> [Objective]
Express every line of the records below as a JSON list of strings, one string per line, omitting blank lines.
** BEGIN Data listing **
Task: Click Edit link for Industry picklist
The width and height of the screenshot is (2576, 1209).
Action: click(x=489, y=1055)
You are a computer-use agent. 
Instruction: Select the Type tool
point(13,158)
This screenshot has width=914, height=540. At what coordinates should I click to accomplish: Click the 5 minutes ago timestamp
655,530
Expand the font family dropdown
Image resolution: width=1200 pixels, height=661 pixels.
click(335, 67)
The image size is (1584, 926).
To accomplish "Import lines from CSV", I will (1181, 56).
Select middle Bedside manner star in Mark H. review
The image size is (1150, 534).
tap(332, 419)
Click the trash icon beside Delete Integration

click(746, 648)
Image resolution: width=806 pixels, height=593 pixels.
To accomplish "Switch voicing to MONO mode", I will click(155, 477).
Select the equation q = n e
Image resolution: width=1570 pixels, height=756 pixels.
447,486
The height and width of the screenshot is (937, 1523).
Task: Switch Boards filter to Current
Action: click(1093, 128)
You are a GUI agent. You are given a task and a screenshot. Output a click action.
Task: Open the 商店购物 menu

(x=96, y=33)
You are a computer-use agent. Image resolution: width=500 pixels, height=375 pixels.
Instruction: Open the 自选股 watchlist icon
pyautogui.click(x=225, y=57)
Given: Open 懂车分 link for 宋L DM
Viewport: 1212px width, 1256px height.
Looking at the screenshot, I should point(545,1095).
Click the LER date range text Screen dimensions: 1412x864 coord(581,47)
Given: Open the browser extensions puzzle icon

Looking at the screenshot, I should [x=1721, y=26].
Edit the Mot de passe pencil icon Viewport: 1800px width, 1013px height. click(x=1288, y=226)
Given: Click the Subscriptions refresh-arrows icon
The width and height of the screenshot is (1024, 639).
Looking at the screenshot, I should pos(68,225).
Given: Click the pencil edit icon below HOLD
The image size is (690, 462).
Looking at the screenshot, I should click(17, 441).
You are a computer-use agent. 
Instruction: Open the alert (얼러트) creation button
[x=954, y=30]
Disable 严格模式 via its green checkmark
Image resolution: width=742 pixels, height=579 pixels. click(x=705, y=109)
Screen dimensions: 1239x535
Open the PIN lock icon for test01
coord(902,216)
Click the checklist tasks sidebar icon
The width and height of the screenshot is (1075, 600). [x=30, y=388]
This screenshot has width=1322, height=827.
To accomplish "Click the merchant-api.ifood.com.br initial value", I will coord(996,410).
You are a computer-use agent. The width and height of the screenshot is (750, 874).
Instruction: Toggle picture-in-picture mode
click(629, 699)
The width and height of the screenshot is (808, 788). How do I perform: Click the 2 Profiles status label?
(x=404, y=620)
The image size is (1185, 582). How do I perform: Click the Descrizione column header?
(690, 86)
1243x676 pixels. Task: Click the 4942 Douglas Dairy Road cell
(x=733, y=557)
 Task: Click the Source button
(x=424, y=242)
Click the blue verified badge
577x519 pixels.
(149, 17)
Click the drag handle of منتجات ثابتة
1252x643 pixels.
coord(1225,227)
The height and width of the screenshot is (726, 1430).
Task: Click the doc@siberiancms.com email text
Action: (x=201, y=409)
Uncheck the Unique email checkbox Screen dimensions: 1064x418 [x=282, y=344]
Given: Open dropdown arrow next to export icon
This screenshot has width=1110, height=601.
** END Data listing **
> [The answer]
[
  "Task: Click Edit link for Industry picklist",
  "The width and height of the screenshot is (2576, 1209).",
  "Action: click(x=489, y=1055)",
  "You are a computer-use agent. ",
  "Instruction: Select the Type tool",
  "point(13,158)",
  "This screenshot has width=914, height=540. At what coordinates should I click to accomplish: Click the 5 minutes ago timestamp",
  "655,530",
  "Expand the font family dropdown",
  "Image resolution: width=1200 pixels, height=661 pixels.",
  "click(335, 67)",
  "The image size is (1584, 926).",
  "To accomplish \"Import lines from CSV\", I will (1181, 56).",
  "Select middle Bedside manner star in Mark H. review",
  "The image size is (1150, 534).",
  "tap(332, 419)",
  "Click the trash icon beside Delete Integration",
  "click(746, 648)",
  "Image resolution: width=806 pixels, height=593 pixels.",
  "To accomplish \"Switch voicing to MONO mode\", I will click(155, 477).",
  "Select the equation q = n e",
  "Image resolution: width=1570 pixels, height=756 pixels.",
  "447,486",
  "The height and width of the screenshot is (937, 1523).",
  "Task: Switch Boards filter to Current",
  "Action: click(1093, 128)",
  "You are a GUI agent. You are given a task and a screenshot. Output a click action.",
  "Task: Open the 商店购物 menu",
  "(x=96, y=33)",
  "You are a computer-use agent. Image resolution: width=500 pixels, height=375 pixels.",
  "Instruction: Open the 自选股 watchlist icon",
  "pyautogui.click(x=225, y=57)",
  "Given: Open 懂车分 link for 宋L DM",
  "Viewport: 1212px width, 1256px height.",
  "Looking at the screenshot, I should point(545,1095).",
  "Click the LER date range text Screen dimensions: 1412x864 coord(581,47)",
  "Given: Open the browser extensions puzzle icon",
  "Looking at the screenshot, I should [x=1721, y=26].",
  "Edit the Mot de passe pencil icon Viewport: 1800px width, 1013px height. click(x=1288, y=226)",
  "Given: Click the Subscriptions refresh-arrows icon",
  "The width and height of the screenshot is (1024, 639).",
  "Looking at the screenshot, I should pos(68,225).",
  "Given: Click the pencil edit icon below HOLD",
  "The image size is (690, 462).",
  "Looking at the screenshot, I should click(17, 441).",
  "You are a computer-use agent. ",
  "Instruction: Open the alert (얼러트) creation button",
  "[x=954, y=30]",
  "Disable 严格模式 via its green checkmark",
  "Image resolution: width=742 pixels, height=579 pixels. click(x=705, y=109)",
  "Screen dimensions: 1239x535",
  "Open the PIN lock icon for test01",
  "coord(902,216)",
  "Click the checklist tasks sidebar icon",
  "The width and height of the screenshot is (1075, 600). [x=30, y=388]",
  "This screenshot has width=1322, height=827.",
  "To accomplish \"Click the merchant-api.ifood.com.br initial value\", I will coord(996,410).",
  "You are a computer-use agent. The width and height of the screenshot is (750, 874).",
  "Instruction: Toggle picture-in-picture mode",
  "click(629, 699)",
  "The width and height of the screenshot is (808, 788). How do I perform: Click the 2 Profiles status label?",
  "(x=404, y=620)",
  "The image size is (1185, 582). How do I perform: Click the Descrizione column header?",
  "(690, 86)",
  "1243x676 pixels. Task: Click the 4942 Douglas Dairy Road cell",
  "(x=733, y=557)",
  " Task: Click the Source button",
  "(x=424, y=242)",
  "Click the blue verified badge",
  "577x519 pixels.",
  "(149, 17)",
  "Click the drag handle of منتجات ثابتة",
  "1252x643 pixels.",
  "coord(1225,227)",
  "The height and width of the screenshot is (726, 1430).",
  "Task: Click the doc@siberiancms.com email text",
  "Action: (x=201, y=409)",
  "Uncheck the Unique email checkbox Screen dimensions: 1064x418 [x=282, y=344]",
  "Given: Open dropdown arrow next to export icon",
  "This screenshot has width=1110, height=601."
]